TASKS TO PERFORM:
(1) Answer these questions about the forum thread:
(a) What does the first post suggest the dog go to a couple times a week?
(b) What does Tanyac call definitely the answer?
(c) What does Tanyac say is better than one block of 60 minutes?
(2) List every username that appears in the forum thread.

TEXT BLOCK:

Maybe he would benefit from going to a doggy daycare a couple times a week? It would give him both some additional exercise and also he will get to learn some doggie manners playing with the other dogs there.


----------



## Trids (Jan 22, 2009)

missmarstar said:


> Maybe he would benefit from going to a doggy daycare a couple times a week? It would give him both some additional exercise and also he will get to learn some doggie manners playing with the other dogs there.


THERE'S an idea! One just opened near me....I'll have to check on prices. Thanks!


----------



## Tanyac (Jun 18, 2008)

Speaking as someone who had a 'body slammer' pup..... thankfully they do get better, but mine will still take my other dog clean off her feet at a full gallop if she's not watching!!

I think a baby gate is definitely your answer here. Your other dog deserves some peace when she wants it, and the puppy cannot see your other dog as her plaything.

I don't think any puppy should be exercised too much when young... never good for growing joints, but do you only exercise when you come home from work? I would suggest getting up a little earlier and giving the pup a change of scenery by way of a walk before you go to work, this will give you a chance to practice and reinforce training on a 1:1 basis. You should do this after work also. Two 30 minute sessions is better than one block of 60 minutes.

DATASET EXCERPT:
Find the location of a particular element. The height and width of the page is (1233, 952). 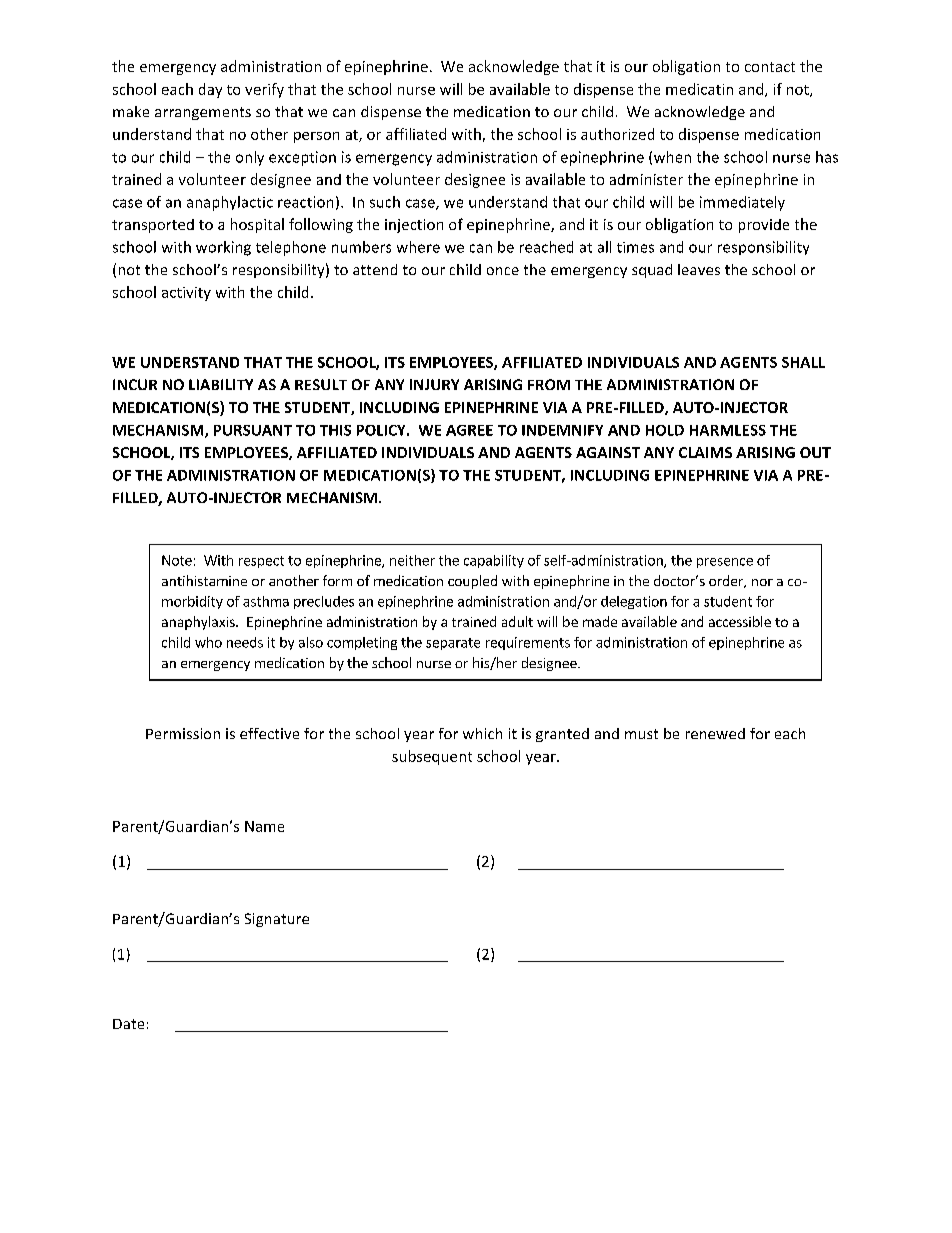

Signature is located at coordinates (277, 920).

LIST OF SOLUTIONS:
(1)
(a) A doggy daycare.
(b) A baby gate.
(c) Two 30 minute sessions.

(2) missmarstar, Trids, Tanyac